Il risultato delle amministrative di questo maggio un po’ pazzo è veramente sorprendente: se solo un mese fa qualcuno avesse predetto una sonora sconfitta per il centro destra a Napoli e (soprattutto) a Milano, non sarebbe stato preso molto sul serio. E invece il risultato è chiaro: un calo più o meno netto per i due partiti di Governo praticamente ovunque si sia andato a votare.

Quanto successo nelle ultime due settimane offre una miriade di spunti di riflessione. La prima considerazione riguarda il fatto che nessuno dei partiti presenti in Parlamento può esultare per l’andamento del voto: come detto, Pdl e Lega, oltre che perdere Milano e la possibilità di amministrare Napoli, si trovano di fronte ad un generalizzato calo del proprio consenso; il PD, nonstante mostri una grande euforia per come sono andate le cose, non ha certo fatto un balzo in avanti. Basti pensare che a Napoli avrà soltanto quattro eletti nel neo consiglio comunale e, stando alle parole di De Magistris, che ha annunciato nomine di giunta libere dai “suggerimenti” di partito, rischia di rimanere a secco di assessori. A Milano poi la vittoria di Pisapia, esponente di Sinistra e Libertà eletto candidato sindaco grazie alle primarie volute proprio dal PD, a messo a nudo il modo un pò impacciato di gestire il partito da parte dei dirigenti; altro schieramento che non se la passa affatto bene è il terzo polo, che ha attirato una fetta di elettori molto inferiore alle aspettattive, considerando che in molti comuni e province l’Udc e il Fli di Fini insieme, hanno ottenuto gli stessi voti presi dal solo UDC nelle precedenti tornate elettorali; infine, l’IDV incassa la vittoria plebiscitaria di De Magistris a Napoli, ma proprio l’ex magistrato, accolto non proprio a braccia aperte dal suo partito e da Di Pietro, ha dato uno schiaffo alla strategia che il partito sta portando avanti a livello nazionale, che consisteva e consiste nel convincere il Pd e la sinistra radicale a far fronte comune contro Berlusconi. De Magistris ha invece intrapreso la strada della rottura contro il sistema tradizionale dei partiti oltre che con il suo segretario di partito. Posizione questa che creerà non pochi imbarazzi a Di Pietro, nonostante appaia tutto rose e fiori tra i due.

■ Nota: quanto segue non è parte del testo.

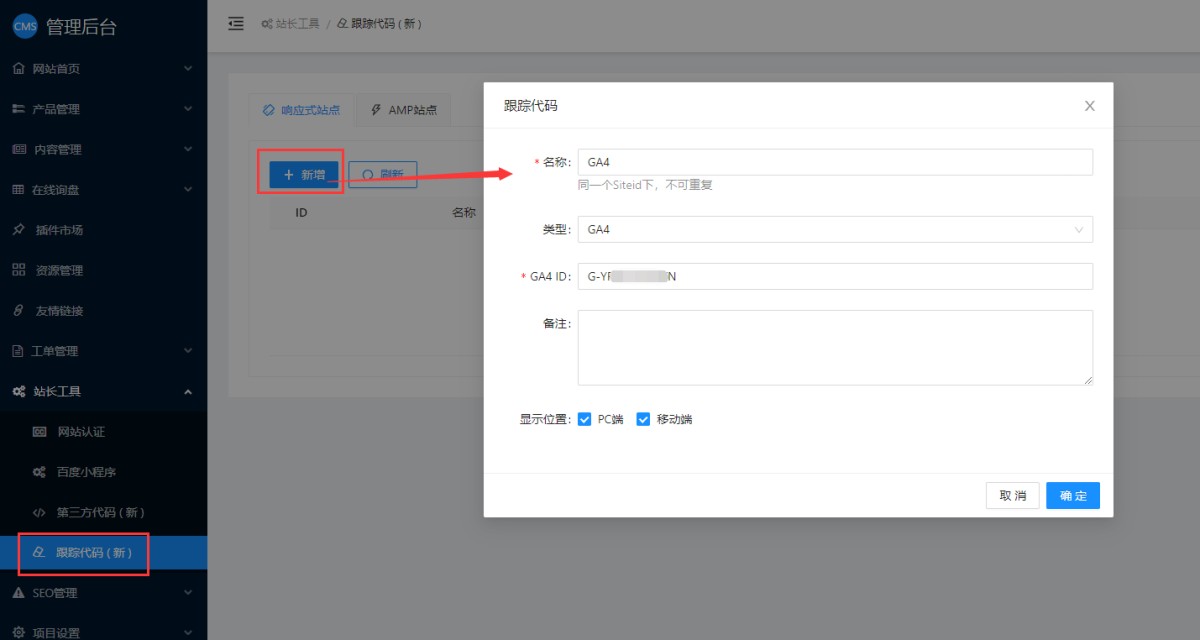Toggle the 移动端 checkbox
This screenshot has height=640, width=1200.
(x=643, y=419)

Un altro interessante spunto di riflessione viene dal fatto che a vincere siano stati due candidati così detti radicali come Pisapia e De Magistris. Il messaggio che gli elettori hanno inviato a chi li governa è chiaro: basta con posizioni traccheggianti e con le vecchie logiche del compromesso; se la politica e i partiti tradizionali non sono in grado di portare avanti posizioni chiare e prendere provvedimenti concreti, si è pronti a cambiare, scegliendo semplicemente chi è fuori dalle dinamiche classiche della politica. A testimonianza di ciò, va sottolineato il risultato del movimento cinque stelle di Beppe Grillo che ha raccolto un discreto numero di consensi.

Ma tutto ciò è veramente un segno del fatto che il vento sta cambiando? Tutti i mezzi di stampa e molti dei protagonisti sostengono che sia così. Personalmente penso invece che l’elettorato spesso approfitti delle elezioni amministrative, sicuramente meno importanti e decisive rispetto alle nazionali, per mandare dei messaggi ai partiti e a chi governa. Al PDL e al Governo si chiede di concentrarsi meno sull’accanimento giudiziario nei confronti del Premier e su tematiche strumentalmente utilizzate ai fini del consenso, in luogo di un impegno maggiormente incentrato sui veri nodi dell’attività di governo, sui punti forti del programma come la riforma fiscale, il federalismo, una vera riforma della giustizia e il piano per il sud, che sembra essere sempre più urgente.

Visto sotto questa ottica il voto, più che un segnale di cambiamento, può rappresentare una straordinaria opportunità per l’esecutivo di rimettere in moto la macchina governativa che sembra essersi impantanata negli ultimi mesi. Può rappresentare un punto di partenza dove fare autocritica, rimettere in sesto la struttura del Popolo della Libertà (probabilmente si parlerà nelle prossime settimane di un congresso per ridefinire il funzionamento e i ruoli all’interno del partito) e utilizzare questi due anni (scarsi) che mancano alla fine della legislatura. per mettere in pratica il programma.

A testimonianza di ciò c’è il fatto che a Milano il sindaco Moratti ha tutto sommato ben amministrato il capoluogo meneghino; nonostante ciò si è deciso di dare una forte caratterizzazione nazionale ad un voto locale, accompagnata da una campagna elettorale piena di veleni e colpi bassi, e non incentrata sui programmi. E’ stato il segno da parte degli elettori di una certa insofferenza verso la politica che si concentra sulle solite vecchie polemiche.
Quello che aspetta la maggioranza sarà un periodo che può rappresentare un’enorme opportunità, anche alla luce della mancanza di una alternativa veramente credibile a Berlusconi. Se però l’esecutivo non sarà in grado di rispondere con i fatti a questo campanello d’allarme che gli arriva dalle amministrative, lo scenario sarà destinato a mutare aprendo una fase di grande incertezza.